_What you are asked to do_.
The data needs to be returned in full, exactly as it reads.

Collected data entries:
§ §

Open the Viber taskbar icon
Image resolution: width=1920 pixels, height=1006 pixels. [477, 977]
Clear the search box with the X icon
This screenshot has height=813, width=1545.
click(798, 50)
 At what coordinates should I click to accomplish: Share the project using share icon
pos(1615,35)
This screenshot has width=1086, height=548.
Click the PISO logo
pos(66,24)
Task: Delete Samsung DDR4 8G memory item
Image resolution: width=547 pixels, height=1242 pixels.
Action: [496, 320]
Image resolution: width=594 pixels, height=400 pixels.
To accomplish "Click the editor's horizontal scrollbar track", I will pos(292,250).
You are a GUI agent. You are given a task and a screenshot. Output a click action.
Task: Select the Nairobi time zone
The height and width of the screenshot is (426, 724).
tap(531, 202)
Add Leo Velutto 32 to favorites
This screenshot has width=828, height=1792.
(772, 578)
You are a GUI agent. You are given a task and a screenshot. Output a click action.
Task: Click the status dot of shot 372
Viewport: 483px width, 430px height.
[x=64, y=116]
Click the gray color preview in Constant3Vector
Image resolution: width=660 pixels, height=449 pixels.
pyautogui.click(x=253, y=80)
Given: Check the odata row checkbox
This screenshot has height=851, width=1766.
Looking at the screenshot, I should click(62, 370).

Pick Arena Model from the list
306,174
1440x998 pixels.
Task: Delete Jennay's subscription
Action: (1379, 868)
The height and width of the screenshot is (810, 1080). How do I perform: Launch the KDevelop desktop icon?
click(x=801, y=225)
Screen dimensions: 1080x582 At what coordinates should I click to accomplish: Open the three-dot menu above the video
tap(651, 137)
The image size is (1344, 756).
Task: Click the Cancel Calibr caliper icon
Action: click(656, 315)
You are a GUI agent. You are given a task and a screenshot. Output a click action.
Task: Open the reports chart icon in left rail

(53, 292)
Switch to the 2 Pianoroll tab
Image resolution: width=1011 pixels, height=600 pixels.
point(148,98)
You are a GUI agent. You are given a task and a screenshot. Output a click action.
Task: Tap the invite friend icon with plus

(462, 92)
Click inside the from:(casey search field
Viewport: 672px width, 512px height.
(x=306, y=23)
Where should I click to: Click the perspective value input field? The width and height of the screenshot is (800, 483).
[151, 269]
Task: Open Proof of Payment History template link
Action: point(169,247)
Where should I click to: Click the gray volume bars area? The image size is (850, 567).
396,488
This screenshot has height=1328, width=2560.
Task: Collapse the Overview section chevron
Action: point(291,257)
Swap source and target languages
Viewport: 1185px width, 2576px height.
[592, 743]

§ §

_Expected answer_.
Open the Viber taskbar icon
Image resolution: width=1920 pixels, height=1006 pixels. [477, 977]
Clear the search box with the X icon
This screenshot has height=813, width=1545.
click(798, 50)
 At what coordinates should I click to accomplish: Share the project using share icon
pos(1615,35)
This screenshot has width=1086, height=548.
Click the PISO logo
pos(66,24)
Task: Delete Samsung DDR4 8G memory item
Image resolution: width=547 pixels, height=1242 pixels.
Action: [496, 320]
Image resolution: width=594 pixels, height=400 pixels.
To accomplish "Click the editor's horizontal scrollbar track", I will pos(292,250).
You are a GUI agent. You are given a task and a screenshot. Output a click action.
Task: Select the Nairobi time zone
The height and width of the screenshot is (426, 724).
tap(531, 202)
Add Leo Velutto 32 to favorites
This screenshot has width=828, height=1792.
(772, 578)
You are a GUI agent. You are given a task and a screenshot. Output a click action.
Task: Click the status dot of shot 372
Viewport: 483px width, 430px height.
[x=64, y=116]
Click the gray color preview in Constant3Vector
Image resolution: width=660 pixels, height=449 pixels.
pyautogui.click(x=253, y=80)
Given: Check the odata row checkbox
This screenshot has height=851, width=1766.
Looking at the screenshot, I should click(62, 370).

Pick Arena Model from the list
306,174
1440x998 pixels.
Task: Delete Jennay's subscription
Action: (1379, 868)
The height and width of the screenshot is (810, 1080). How do I perform: Launch the KDevelop desktop icon?
click(x=801, y=225)
Screen dimensions: 1080x582 At what coordinates should I click to accomplish: Open the three-dot menu above the video
tap(651, 137)
The image size is (1344, 756).
Task: Click the Cancel Calibr caliper icon
Action: click(656, 315)
You are a GUI agent. You are given a task and a screenshot. Output a click action.
Task: Open the reports chart icon in left rail

(53, 292)
Switch to the 2 Pianoroll tab
Image resolution: width=1011 pixels, height=600 pixels.
point(148,98)
You are a GUI agent. You are given a task and a screenshot. Output a click action.
Task: Tap the invite friend icon with plus

(462, 92)
Click inside the from:(casey search field
Viewport: 672px width, 512px height.
(x=306, y=23)
Where should I click to: Click the perspective value input field? The width and height of the screenshot is (800, 483).
[151, 269]
Task: Open Proof of Payment History template link
Action: point(169,247)
Where should I click to: Click the gray volume bars area? The image size is (850, 567).
396,488
This screenshot has height=1328, width=2560.
Task: Collapse the Overview section chevron
Action: point(291,257)
Swap source and target languages
Viewport: 1185px width, 2576px height.
[592, 743]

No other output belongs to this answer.